*** EXCERPT
Maenza expressed concern that a government that countenances such open brutality would not shrink from a quieter, systematic oppression of religious minorities.

When Maenza visited Christian villages near Latakia (an area of northwest Syria already under regime control) in August, she “stumbled upon the fact that every single mayor was from Idlib … from HTS,” she revealed. “And then I found out all the municipal buildings were no longer staffed by any of the Christians in the village [who] used to work in the municipal building. They [the municipal employees] were all from Idlib, all from HTS. [I] started checking around further; [in] all of the Arab areas, [they] are from HTS and Idlib.”

Maenza added that the Syrian government was continuing this pattern of replacing low-level government officials in northeastern Syria. “Just a couple of days ago, after they took Raqqa [a provincial capital], they put a new governor in place. And of course, he’s with HTS,” she said. Islamist extremists “should not be in charge of providing security or governance to Yazidi or Christian villages in the northeast, or Kurdish villages,” she urged.

Meanwhile, Kurdish forces have retreated to their final strongholds in the face of the government-backed onslaught. “Right now, they are in negotiations, they’re saying, for a ceasefire,” said Maenza. “But, as that’s happening, as we speak, [Syrian government forces] have still surrounded [the Kurdish city of] Kobani. They’re still fighting [the Kurdish capital] Al-Hasakah. So, instead of having a ceasefire … they just continue to attack these Kurdish areas, putting them at risk.”
******
[GOAL OF THE EXERCISE]: Set down the entire excerpt above on Maenza's remarks about Syria, word for word.
*** SUPPLIED DATA
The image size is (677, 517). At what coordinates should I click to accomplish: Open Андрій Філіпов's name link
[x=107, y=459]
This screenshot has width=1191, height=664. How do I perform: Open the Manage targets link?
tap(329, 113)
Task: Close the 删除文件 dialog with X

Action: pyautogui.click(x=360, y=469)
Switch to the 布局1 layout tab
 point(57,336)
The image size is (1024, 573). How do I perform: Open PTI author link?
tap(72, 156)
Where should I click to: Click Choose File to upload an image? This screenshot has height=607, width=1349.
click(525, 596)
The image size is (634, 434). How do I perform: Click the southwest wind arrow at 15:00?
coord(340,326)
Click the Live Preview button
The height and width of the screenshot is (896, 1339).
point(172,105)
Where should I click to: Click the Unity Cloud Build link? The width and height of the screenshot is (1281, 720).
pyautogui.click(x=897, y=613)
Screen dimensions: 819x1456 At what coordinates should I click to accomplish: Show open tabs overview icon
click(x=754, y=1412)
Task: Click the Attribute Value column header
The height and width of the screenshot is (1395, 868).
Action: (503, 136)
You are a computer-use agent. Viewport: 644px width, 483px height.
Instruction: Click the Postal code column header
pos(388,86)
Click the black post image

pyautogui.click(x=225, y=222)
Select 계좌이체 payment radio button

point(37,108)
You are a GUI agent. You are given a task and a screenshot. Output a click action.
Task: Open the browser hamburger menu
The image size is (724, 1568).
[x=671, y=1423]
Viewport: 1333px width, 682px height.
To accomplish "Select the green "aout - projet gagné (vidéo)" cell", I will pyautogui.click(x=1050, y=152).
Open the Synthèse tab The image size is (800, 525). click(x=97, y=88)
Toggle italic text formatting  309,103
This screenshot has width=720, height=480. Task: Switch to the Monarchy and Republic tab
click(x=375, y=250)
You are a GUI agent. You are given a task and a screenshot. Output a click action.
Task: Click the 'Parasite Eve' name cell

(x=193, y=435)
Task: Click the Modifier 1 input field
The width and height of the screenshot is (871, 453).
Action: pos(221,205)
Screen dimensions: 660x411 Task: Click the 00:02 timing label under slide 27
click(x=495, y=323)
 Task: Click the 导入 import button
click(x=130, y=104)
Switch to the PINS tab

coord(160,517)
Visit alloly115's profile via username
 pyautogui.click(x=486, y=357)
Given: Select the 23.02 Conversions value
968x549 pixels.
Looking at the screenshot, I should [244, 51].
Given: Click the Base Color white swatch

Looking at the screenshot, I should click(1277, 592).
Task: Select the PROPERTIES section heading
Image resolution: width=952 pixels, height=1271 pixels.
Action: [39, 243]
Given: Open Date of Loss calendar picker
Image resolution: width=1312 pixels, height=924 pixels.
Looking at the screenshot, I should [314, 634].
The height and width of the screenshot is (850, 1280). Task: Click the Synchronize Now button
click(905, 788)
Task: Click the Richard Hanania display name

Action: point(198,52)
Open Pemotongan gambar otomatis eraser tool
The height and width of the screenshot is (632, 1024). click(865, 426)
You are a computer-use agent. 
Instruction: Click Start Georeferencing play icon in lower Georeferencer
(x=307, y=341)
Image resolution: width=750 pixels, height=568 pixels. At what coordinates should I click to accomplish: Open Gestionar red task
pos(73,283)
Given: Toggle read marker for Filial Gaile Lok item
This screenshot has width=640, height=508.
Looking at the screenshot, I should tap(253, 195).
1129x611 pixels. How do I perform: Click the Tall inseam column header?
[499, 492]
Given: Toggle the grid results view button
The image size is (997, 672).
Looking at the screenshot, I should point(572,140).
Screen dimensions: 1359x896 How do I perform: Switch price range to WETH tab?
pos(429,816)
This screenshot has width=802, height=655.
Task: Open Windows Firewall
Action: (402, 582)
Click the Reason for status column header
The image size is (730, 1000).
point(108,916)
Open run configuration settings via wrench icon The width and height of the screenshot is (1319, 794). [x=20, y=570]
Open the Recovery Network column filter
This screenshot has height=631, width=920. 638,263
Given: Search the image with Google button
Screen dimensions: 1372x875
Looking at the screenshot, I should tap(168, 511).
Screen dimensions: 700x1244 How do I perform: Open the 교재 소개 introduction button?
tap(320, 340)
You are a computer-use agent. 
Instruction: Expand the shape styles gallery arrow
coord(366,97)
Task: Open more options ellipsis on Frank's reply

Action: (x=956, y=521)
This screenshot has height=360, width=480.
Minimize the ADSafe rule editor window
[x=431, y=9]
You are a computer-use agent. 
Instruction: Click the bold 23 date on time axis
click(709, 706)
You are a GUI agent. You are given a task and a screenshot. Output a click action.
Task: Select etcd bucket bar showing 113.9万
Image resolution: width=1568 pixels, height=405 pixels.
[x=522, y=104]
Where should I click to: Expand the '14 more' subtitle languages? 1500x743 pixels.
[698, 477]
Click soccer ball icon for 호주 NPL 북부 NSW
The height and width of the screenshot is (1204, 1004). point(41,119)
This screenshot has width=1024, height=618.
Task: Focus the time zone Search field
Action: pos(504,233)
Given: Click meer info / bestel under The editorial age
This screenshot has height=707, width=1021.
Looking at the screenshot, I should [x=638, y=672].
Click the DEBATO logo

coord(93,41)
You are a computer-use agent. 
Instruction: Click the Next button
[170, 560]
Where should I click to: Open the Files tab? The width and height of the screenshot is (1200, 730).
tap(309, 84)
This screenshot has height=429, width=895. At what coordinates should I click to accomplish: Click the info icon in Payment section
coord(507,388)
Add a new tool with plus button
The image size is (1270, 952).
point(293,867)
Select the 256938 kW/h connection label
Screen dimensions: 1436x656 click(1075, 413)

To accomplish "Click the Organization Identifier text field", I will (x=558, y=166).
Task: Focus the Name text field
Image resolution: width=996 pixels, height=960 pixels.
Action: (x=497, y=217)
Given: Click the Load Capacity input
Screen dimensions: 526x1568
******
[ANSWER]:
Maenza expressed concern that a government that countenances such open brutality would not shrink from a quieter, systematic oppression of religious minorities.

When Maenza visited Christian villages near Latakia (an area of northwest Syria already under regime control) in August, she “stumbled upon the fact that every single mayor was from Idlib … from HTS,” she revealed. “And then I found out all the municipal buildings were no longer staffed by any of the Christians in the village [who] used to work in the municipal building. They [the municipal employees] were all from Idlib, all from HTS. [I] started checking around further; [in] all of the Arab areas, [they] are from HTS and Idlib.”

Maenza added that the Syrian government was continuing this pattern of replacing low-level government officials in northeastern Syria. “Just a couple of days ago, after they took Raqqa [a provincial capital], they put a new governor in place. And of course, he’s with HTS,” she said. Islamist extremists “should not be in charge of providing security or governance to Yazidi or Christian villages in the northeast, or Kurdish villages,” she urged.

Meanwhile, Kurdish forces have retreated to their final strongholds in the face of the government-backed onslaught. “Right now, they are in negotiations, they’re saying, for a ceasefire,” said Maenza. “But, as that’s happening, as we speak, [Syrian government forces] have still surrounded [the Kurdish city of] Kobani. They’re still fighting [the Kurdish capital] Al-Hasakah. So, instead of having a ceasefire … they just continue to attack these Kurdish areas, putting them at risk.”